§ Given instruction
Rewrite the material from the line with "Show details of Camac BS 313 via Anzeigen" to the line with "Click the plus sign next to Quick Add", both lines included, with the requests kept and every coordinate in the answers raised by 39. Omit the pictures.

§ Exercise input
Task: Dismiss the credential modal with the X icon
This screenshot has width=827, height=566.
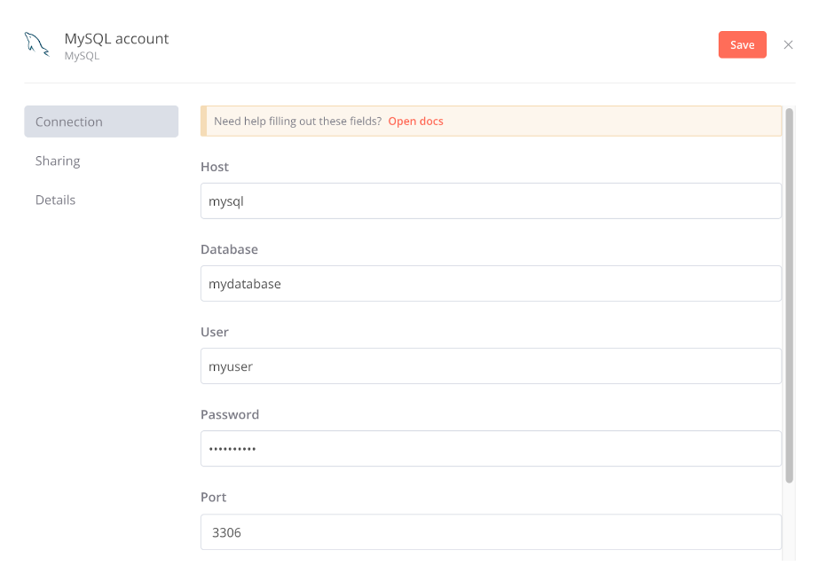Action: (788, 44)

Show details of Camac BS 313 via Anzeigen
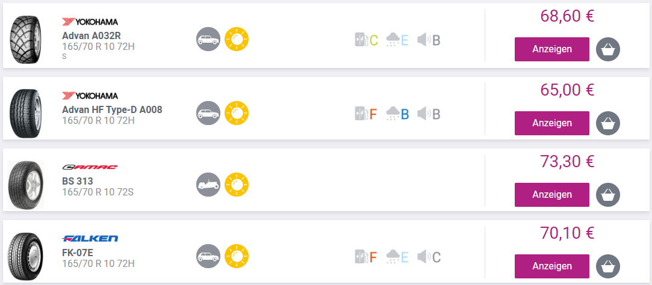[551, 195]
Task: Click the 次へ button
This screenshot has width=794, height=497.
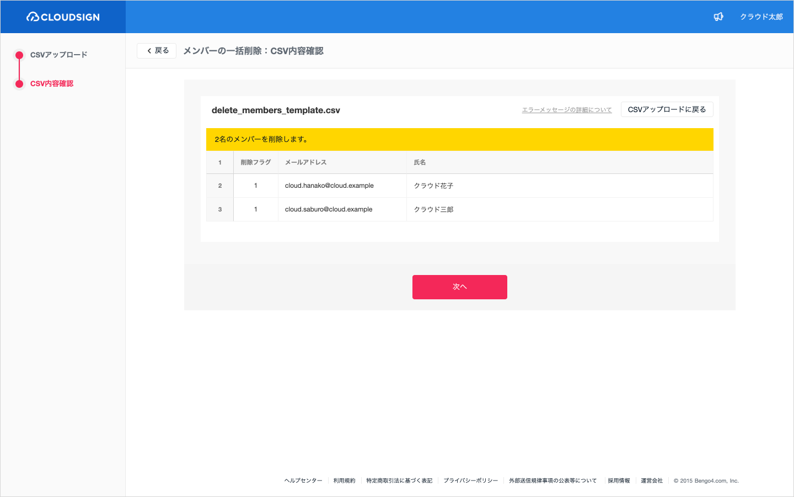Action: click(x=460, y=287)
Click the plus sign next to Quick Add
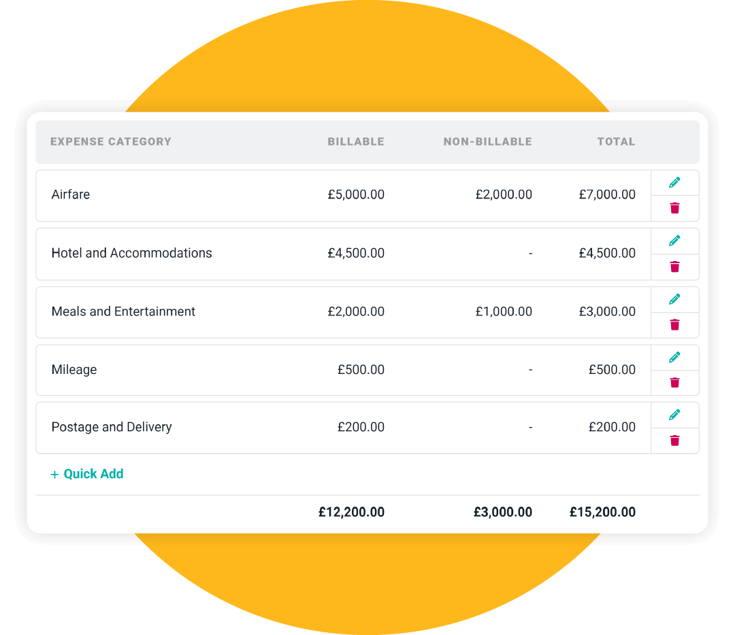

--

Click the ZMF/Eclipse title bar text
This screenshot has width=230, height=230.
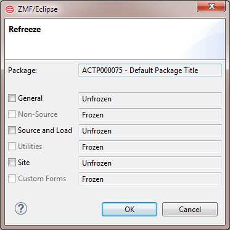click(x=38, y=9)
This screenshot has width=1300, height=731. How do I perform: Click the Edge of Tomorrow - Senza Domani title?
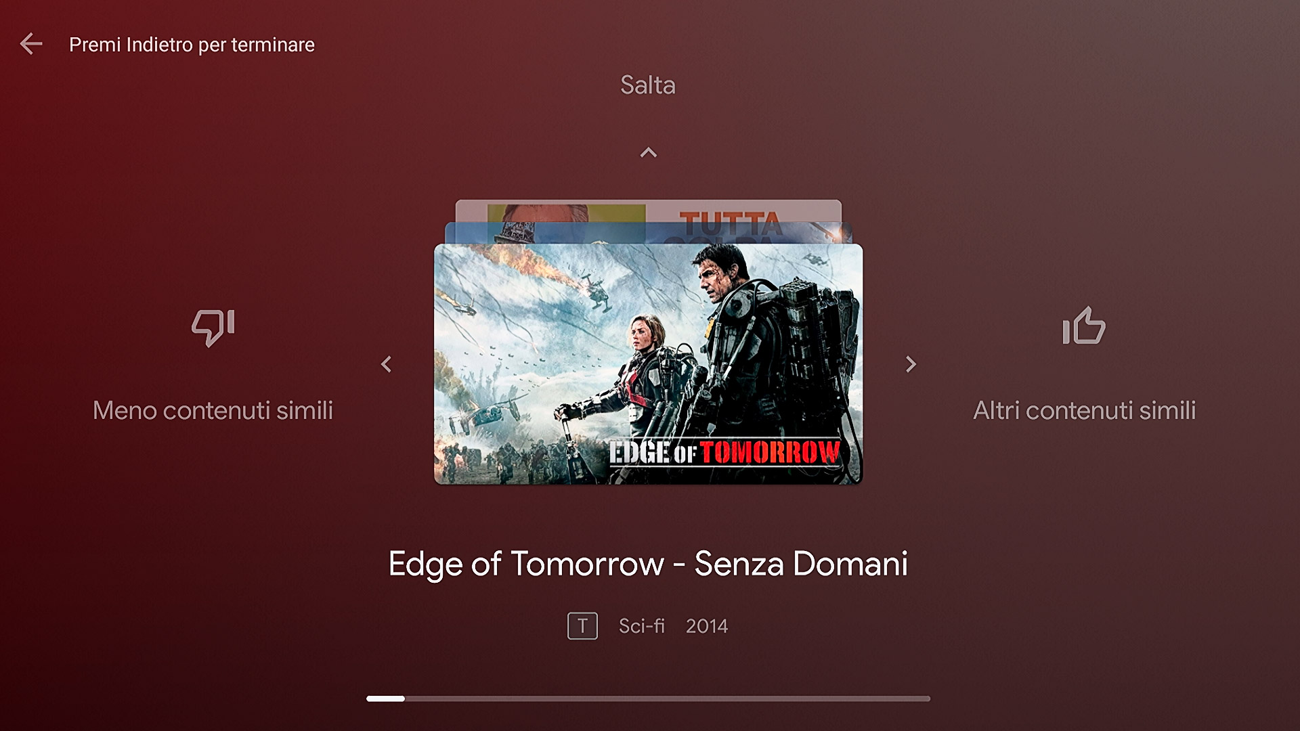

§ Solution to this task
Show details of Camac BS 313 via Anzeigen
[590, 234]
Task: Click the 次へ button
This screenshot has width=794, height=497.
Action: click(x=499, y=326)
Click the plus sign next to Quick Add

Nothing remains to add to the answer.